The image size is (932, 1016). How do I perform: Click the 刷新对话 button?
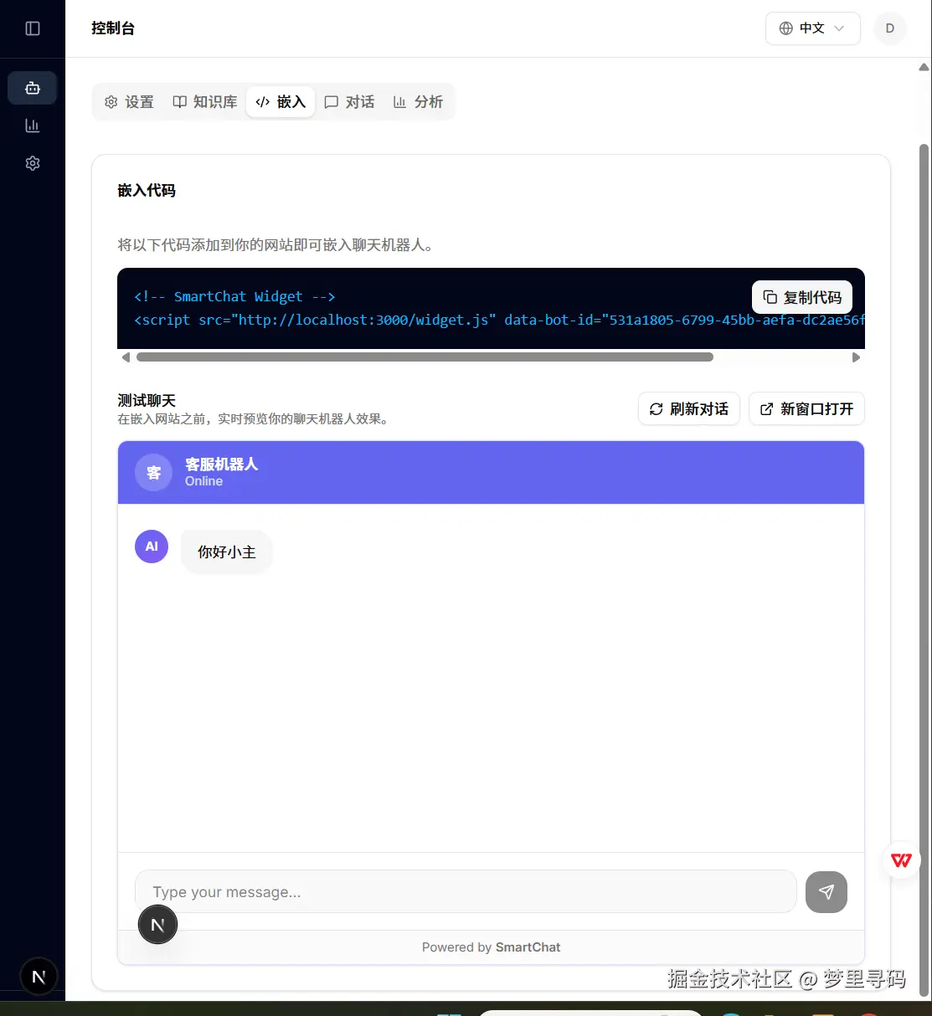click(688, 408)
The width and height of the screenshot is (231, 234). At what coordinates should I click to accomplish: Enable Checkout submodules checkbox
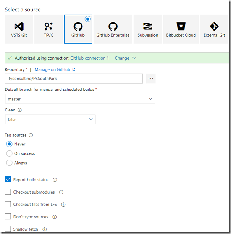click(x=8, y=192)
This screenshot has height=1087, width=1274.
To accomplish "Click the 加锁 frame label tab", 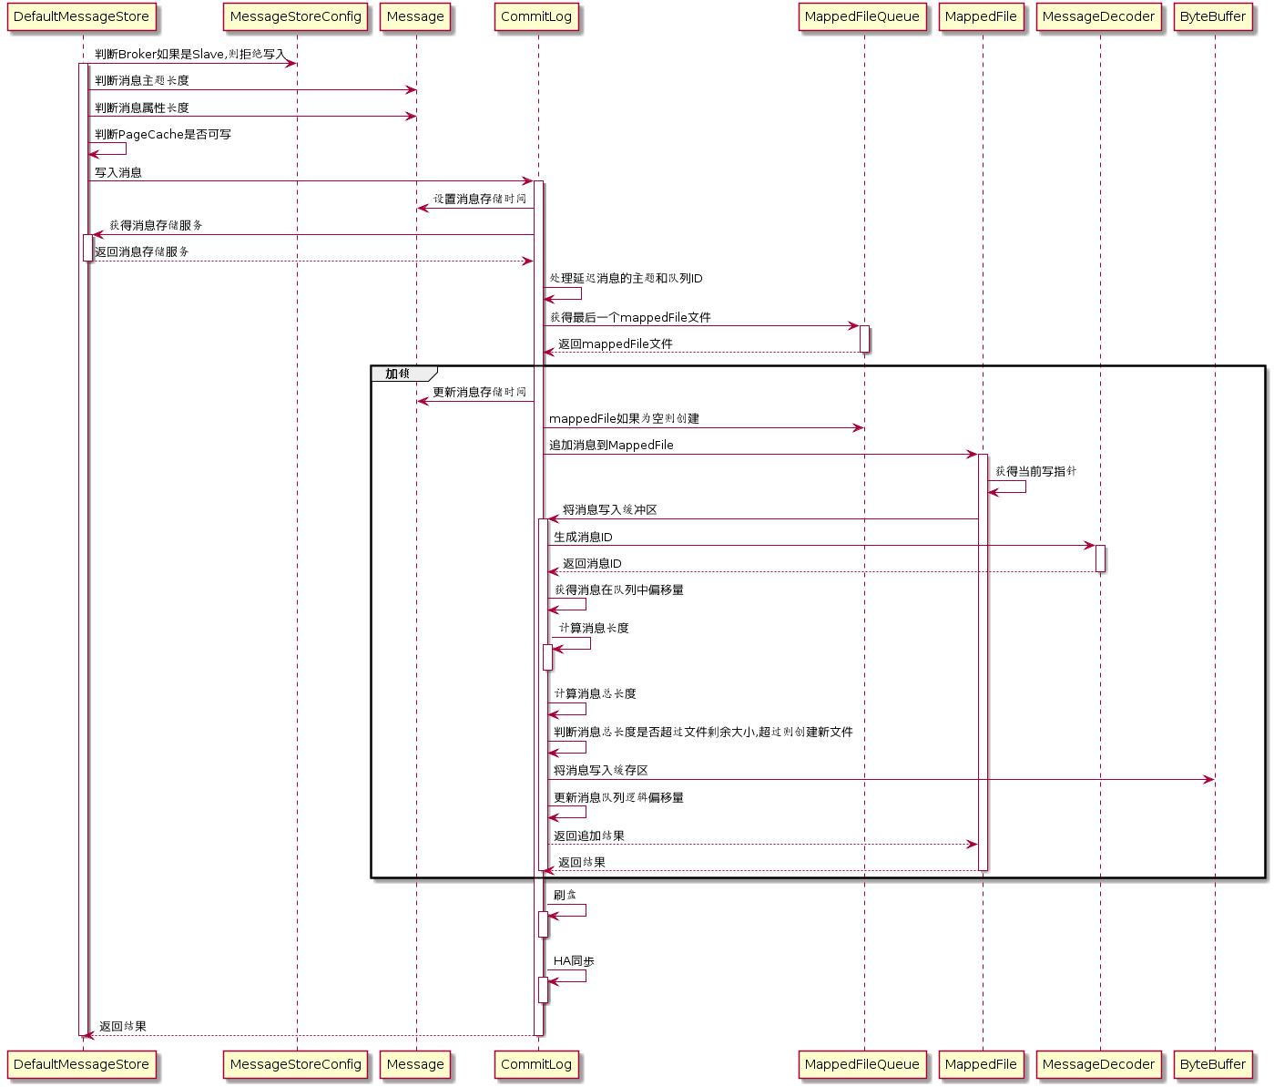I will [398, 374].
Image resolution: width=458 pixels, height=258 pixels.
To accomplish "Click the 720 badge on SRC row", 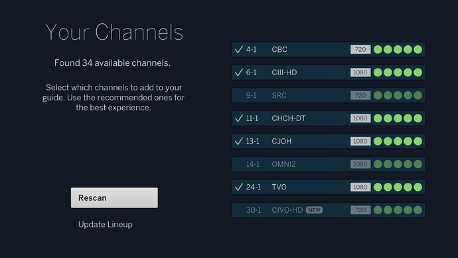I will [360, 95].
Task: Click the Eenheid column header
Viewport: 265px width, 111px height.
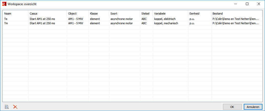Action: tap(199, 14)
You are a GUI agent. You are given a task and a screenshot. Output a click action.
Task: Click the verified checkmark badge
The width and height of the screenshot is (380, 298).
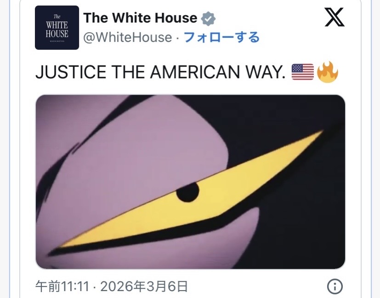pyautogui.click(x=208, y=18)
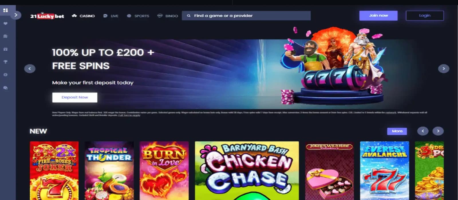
━━━
• _Task requirements_
Please retype the lines from the one that contains "Task: Click the Eenheid column header" to the final line of the records, both included, exactly as written and without any pictures.

• _Problem solution_
Task: Click the Eenheid column header
Viewport: 265px width, 111px height.
Action: tap(199, 14)
You are a GUI agent. You are given a task and a screenshot. Output a click action.
Task: Click the verified checkmark badge
The width and height of the screenshot is (380, 298).
pyautogui.click(x=208, y=18)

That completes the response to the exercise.